Nonparametric Hierarchical Clustering of Functional Data
This work addresses the challenge of clustering functional data for exploratory analysis, offering an incremental improvement with a novel hierarchical merging technique.
The paper tackles the problem of clustering functional data (curves) by proposing a nonparametric method that partitions curves into clusters and discretizes dimensions into intervals, forming a data-grid via Bayesian model selection, and includes a post-processing technique to merge clusters hierarchically for improved interpretability. The approach is demonstrated on artificial and real-world datasets, showing practical interest for exploratory analysis.
In this paper, we deal with the problem of curves clustering. We propose a nonparametric method which partitions the curves into clusters and discretizes the dimensions of the curve points into intervals. The cross-product of these partitions forms a data-grid which is obtained using a Bayesian model selection approach while making no assumptions regarding the curves.
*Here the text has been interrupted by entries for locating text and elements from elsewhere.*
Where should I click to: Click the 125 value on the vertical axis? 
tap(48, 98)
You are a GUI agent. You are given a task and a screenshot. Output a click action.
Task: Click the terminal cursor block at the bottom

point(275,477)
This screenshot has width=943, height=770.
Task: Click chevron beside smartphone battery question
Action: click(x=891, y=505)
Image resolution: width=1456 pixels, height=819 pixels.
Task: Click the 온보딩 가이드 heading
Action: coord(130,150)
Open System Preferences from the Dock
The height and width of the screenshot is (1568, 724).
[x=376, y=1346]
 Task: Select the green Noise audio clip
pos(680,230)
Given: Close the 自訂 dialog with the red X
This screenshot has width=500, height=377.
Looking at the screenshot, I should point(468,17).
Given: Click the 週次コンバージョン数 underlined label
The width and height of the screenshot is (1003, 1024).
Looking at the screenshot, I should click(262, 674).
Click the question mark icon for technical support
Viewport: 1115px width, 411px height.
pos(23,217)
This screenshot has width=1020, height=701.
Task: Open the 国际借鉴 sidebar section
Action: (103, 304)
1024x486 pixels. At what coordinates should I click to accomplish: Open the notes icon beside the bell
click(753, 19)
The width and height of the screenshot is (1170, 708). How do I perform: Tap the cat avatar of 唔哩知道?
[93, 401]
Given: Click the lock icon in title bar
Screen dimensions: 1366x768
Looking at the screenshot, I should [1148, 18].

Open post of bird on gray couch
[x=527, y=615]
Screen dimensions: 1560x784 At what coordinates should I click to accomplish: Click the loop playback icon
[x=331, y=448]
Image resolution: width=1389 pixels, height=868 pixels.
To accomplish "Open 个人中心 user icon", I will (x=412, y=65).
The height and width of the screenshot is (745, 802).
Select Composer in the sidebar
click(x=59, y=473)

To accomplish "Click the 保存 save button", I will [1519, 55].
Finally, a post-processing technique, aiming at reducing the number of clusters in order to improve the interpretability of the clustering, is proposed. It consists in optimally merging the clusters step by step, which corresponds to an agglomerative hierarchical classification whose dissimilarity measure is the variation of the criterion. Interestingly this measure is none other than the sum of the Kullback-Leibler divergences between clusters distributions before and after the merges. The practical interest of the approach for functional data exploratory analysis is presented and compared with an alternative approach on an artificial and a real world data set.